Exercise description: Pick out and copy each line of the entries that contains the string "point". Case counts, so match uppercase and lowercase letters exactly.

═══ Supplied entries ═══

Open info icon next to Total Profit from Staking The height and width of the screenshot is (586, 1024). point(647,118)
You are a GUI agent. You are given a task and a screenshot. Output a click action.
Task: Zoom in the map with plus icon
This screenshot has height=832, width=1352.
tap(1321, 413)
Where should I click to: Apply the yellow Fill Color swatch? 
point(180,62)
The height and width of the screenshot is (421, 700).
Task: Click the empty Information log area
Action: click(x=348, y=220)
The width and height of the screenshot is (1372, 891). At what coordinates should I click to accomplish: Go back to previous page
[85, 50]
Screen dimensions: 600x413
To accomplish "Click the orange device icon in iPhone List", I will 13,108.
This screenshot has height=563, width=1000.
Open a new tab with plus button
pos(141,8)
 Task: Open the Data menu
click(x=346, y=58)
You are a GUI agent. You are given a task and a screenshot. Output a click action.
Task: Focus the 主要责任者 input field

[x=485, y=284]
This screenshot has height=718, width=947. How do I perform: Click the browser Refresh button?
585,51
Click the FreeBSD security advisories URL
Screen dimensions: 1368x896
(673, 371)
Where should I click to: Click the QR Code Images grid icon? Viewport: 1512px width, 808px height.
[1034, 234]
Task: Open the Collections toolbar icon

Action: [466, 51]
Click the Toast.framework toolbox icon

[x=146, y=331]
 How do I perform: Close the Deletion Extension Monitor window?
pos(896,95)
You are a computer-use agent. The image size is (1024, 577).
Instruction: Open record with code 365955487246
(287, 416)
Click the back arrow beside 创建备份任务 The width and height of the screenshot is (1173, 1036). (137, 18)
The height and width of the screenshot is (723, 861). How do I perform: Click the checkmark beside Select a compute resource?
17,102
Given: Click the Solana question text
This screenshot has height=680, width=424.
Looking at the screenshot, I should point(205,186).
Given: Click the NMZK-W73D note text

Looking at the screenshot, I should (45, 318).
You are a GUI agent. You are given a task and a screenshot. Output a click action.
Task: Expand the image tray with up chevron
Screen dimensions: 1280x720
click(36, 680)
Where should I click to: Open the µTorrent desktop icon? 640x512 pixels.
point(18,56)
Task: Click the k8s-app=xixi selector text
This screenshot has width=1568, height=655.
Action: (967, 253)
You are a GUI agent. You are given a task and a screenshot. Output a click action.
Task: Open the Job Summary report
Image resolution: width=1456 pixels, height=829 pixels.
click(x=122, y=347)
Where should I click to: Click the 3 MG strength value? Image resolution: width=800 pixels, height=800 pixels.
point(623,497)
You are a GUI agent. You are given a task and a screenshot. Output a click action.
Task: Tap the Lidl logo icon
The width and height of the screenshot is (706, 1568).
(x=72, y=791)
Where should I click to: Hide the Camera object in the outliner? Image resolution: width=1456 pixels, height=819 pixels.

═══

Task answer:
Open info icon next to Total Profit from Staking The height and width of the screenshot is (586, 1024). point(647,118)
point(180,62)
Looking at the screenshot, I should point(205,186).
point(18,56)
point(623,497)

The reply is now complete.